Walchandnagar Industriesplans ₹200 cr equity fund raise

Rajesh Kurup Updated - February 11, 2019 at 09:05 PM.

PE major KKR-backed Walchandnagar Industries Ltd (WIL) is planning an equity fund raise of upto ₹200 crore in the next couple of quarters to partly retire debt and finance capital expenditure plans. Mumbai-based WIL is exploring various options such as roping in a private equity investor, or go for rights issue or a Qualified Institutional Placement (QIP).

“This will be a new issue, and the promoters are not offloading any stake and as it would be done through issuance of new shares. The money has to come into the company and the fund-raising is mainly targeted to bring down some of our debt and for capital expenditure next year,” Chirag Doshi, Managing Director at WIL told BusinessLine .

“The capex is to expand our business substantially.

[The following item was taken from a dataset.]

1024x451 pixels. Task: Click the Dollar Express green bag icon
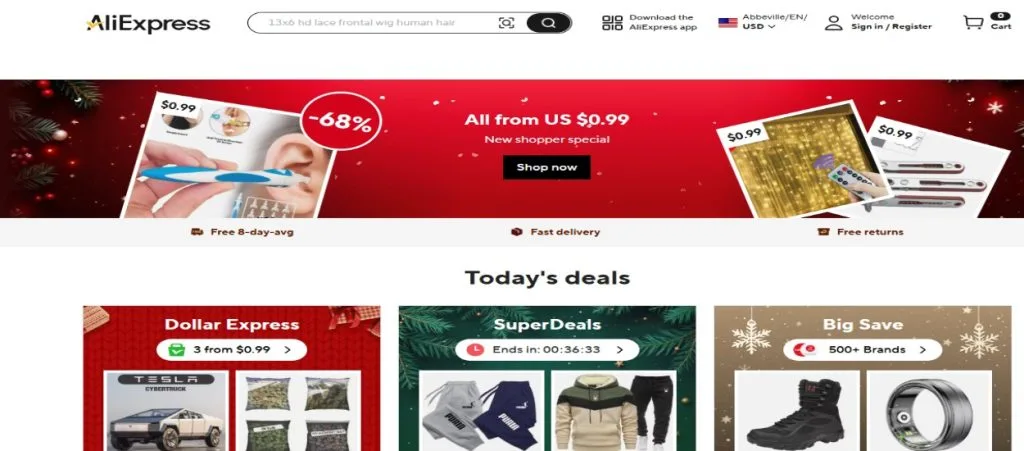pyautogui.click(x=176, y=349)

The timing we don’t know yet,” he added.

WIL, raised about ₹237 crore through a structured debt from KKR in 2017. Its total debt is about ₹400 crore as of December 31, 2018. The company is also planning to ramp-up existing facilities through brownfield expansion as it expects a “huge” order book opportunities from Defence, nuclear, aerospace, missiles and industrial gears over the next 18 months. With a current order book of ₹850 crore, firm is also in talks with Tatas and UK-based BAE Systems to become their preferred vendor.

Over the past five years, WIL has been moving into high-end engineering, critical manufacturing and fabrication businesses. This transition has helped the company improve EBITDA margins to about 20 per cent, with a ₹400 crore profit, compared with negative EBITDA margins of about 3 per cent in FY13.

“In the nine month period of the current financial year, we had a net profit of ₹4.2 crore, and we are looking at posting profit this year after about four years. Except for the two projects we are finishing now, we are completely out of EPC business,” Doshi added.